◆ Problem description: Reproduce the data starting at the line containing "Click the clipboard icon on シフト作成 tab" and ending at the line containing "tap(825, 797)", swapping "clipboard" for "paste" and leaving everything else unchanged.

◆ Material supplied:
/---
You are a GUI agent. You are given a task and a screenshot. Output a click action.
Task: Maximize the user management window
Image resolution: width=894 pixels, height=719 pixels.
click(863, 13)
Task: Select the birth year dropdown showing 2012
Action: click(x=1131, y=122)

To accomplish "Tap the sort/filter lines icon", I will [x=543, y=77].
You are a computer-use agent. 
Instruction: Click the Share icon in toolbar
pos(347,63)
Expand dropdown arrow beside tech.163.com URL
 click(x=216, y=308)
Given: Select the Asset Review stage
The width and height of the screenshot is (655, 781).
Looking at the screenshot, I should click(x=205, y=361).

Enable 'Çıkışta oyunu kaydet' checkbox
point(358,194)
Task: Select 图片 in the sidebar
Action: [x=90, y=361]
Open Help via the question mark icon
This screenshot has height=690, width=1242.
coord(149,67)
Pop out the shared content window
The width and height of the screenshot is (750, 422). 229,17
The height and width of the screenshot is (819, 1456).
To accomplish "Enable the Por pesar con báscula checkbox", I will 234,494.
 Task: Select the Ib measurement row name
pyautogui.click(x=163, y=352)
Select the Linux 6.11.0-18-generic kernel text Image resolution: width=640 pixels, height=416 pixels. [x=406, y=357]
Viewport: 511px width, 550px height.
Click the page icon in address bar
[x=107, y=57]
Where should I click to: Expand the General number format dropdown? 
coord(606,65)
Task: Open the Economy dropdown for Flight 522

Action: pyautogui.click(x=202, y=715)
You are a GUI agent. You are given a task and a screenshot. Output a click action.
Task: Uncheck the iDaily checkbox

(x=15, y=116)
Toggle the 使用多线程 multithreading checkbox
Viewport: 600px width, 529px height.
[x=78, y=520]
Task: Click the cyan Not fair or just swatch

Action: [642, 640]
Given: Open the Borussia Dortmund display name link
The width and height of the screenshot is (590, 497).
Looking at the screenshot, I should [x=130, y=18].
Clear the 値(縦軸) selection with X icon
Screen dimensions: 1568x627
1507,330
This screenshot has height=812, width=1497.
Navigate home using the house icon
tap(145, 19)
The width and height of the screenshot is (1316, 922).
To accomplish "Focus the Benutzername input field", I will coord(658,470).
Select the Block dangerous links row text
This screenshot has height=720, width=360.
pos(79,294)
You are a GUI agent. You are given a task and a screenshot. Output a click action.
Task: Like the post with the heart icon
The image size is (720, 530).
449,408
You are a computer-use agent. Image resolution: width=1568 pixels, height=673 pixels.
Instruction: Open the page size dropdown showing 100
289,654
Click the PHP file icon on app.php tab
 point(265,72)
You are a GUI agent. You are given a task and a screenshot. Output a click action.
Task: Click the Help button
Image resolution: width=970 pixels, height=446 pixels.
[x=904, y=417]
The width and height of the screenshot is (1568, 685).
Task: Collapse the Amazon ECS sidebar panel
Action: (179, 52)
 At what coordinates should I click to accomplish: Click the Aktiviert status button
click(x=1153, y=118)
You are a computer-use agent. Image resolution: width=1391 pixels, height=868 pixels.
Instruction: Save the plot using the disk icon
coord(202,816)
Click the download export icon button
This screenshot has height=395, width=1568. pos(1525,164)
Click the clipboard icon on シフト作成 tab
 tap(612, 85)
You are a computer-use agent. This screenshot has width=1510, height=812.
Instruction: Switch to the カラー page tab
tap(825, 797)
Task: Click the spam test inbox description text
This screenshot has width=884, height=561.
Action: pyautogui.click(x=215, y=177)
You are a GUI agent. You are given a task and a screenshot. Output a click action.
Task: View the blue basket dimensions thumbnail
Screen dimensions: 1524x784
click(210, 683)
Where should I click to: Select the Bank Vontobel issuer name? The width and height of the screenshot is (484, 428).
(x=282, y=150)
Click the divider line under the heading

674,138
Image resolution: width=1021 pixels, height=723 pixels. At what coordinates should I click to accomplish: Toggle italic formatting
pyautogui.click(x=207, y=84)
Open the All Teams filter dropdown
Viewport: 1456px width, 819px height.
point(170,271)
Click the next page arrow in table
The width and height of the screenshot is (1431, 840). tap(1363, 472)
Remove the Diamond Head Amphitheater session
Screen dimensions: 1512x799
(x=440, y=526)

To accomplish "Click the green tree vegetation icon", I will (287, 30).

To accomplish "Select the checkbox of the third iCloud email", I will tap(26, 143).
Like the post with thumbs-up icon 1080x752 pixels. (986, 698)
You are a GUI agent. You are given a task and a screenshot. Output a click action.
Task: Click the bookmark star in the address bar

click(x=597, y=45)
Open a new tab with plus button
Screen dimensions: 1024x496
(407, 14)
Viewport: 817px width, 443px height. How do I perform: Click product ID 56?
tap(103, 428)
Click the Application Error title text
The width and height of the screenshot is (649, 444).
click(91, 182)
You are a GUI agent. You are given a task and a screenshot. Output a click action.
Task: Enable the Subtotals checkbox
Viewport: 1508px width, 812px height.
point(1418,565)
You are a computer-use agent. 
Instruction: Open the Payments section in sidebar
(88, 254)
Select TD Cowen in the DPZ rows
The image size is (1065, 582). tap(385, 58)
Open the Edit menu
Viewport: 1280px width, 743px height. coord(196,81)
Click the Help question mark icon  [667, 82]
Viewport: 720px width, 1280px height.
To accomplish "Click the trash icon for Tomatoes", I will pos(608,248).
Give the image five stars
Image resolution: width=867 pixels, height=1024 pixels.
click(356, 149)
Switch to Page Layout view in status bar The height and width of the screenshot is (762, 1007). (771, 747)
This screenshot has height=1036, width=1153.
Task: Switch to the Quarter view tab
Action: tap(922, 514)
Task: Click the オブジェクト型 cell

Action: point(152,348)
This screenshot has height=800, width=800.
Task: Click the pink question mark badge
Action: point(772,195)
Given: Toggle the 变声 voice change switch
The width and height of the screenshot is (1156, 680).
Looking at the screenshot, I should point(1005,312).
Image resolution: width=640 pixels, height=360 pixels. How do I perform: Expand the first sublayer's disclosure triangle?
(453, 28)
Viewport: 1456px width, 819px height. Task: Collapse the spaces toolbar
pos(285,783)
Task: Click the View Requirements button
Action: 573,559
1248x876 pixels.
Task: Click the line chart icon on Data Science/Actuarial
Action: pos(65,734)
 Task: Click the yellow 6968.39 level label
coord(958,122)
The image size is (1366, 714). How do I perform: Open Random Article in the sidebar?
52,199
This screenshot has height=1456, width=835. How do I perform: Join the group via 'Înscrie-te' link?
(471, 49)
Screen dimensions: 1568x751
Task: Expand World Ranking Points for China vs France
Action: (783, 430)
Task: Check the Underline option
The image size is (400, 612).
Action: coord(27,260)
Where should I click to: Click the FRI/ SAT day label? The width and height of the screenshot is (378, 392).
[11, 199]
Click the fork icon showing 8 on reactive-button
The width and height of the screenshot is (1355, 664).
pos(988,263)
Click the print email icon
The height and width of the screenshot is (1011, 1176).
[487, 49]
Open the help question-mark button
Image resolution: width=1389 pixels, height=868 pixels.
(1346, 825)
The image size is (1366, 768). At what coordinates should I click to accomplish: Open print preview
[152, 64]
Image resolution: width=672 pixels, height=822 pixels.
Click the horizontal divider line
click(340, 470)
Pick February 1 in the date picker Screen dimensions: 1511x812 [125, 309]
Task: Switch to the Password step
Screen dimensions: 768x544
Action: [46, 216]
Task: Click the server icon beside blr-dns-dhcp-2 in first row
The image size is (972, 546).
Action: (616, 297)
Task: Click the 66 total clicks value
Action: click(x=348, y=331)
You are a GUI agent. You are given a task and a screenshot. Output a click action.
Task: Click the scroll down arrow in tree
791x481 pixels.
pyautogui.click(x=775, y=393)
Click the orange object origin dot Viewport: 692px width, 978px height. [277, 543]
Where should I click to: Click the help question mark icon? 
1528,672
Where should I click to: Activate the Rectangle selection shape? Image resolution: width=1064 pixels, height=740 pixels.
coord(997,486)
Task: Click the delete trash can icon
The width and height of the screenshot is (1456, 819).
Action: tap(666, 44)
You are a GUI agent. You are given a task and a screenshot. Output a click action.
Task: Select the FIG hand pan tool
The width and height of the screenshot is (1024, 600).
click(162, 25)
\---
◆ Exercise output:
Click the paste icon on シフト作成 tab
 tap(612, 85)
You are a computer-use agent. This screenshot has width=1510, height=812.
Instruction: Switch to the カラー page tab
tap(825, 797)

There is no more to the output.